- [Source data]:
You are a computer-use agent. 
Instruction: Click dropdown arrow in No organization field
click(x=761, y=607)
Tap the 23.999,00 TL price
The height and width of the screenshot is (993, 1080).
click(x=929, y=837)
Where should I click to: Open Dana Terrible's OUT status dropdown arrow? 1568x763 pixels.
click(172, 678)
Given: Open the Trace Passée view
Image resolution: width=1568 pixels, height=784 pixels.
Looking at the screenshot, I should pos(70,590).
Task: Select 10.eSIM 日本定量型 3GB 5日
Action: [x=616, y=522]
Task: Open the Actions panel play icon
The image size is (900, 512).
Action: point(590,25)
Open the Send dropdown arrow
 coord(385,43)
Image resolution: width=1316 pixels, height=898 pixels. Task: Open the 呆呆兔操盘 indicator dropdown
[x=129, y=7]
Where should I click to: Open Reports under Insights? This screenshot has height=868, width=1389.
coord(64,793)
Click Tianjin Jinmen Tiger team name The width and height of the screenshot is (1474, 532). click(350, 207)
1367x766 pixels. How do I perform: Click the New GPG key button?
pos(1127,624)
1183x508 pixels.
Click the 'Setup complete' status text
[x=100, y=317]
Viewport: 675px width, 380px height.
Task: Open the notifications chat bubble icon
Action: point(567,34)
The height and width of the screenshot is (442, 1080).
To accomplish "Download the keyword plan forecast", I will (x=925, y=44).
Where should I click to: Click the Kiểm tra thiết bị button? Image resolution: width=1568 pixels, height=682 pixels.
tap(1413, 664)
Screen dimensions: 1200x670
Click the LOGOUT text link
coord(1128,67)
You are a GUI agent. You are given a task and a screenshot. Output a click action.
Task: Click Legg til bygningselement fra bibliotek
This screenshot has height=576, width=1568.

- [What you will do]:
Return every line above where "agent" appears.

- [Response below]:
You are a computer-use agent. 
You are a GUI agent. You are given a task and a screenshot. Output a click action.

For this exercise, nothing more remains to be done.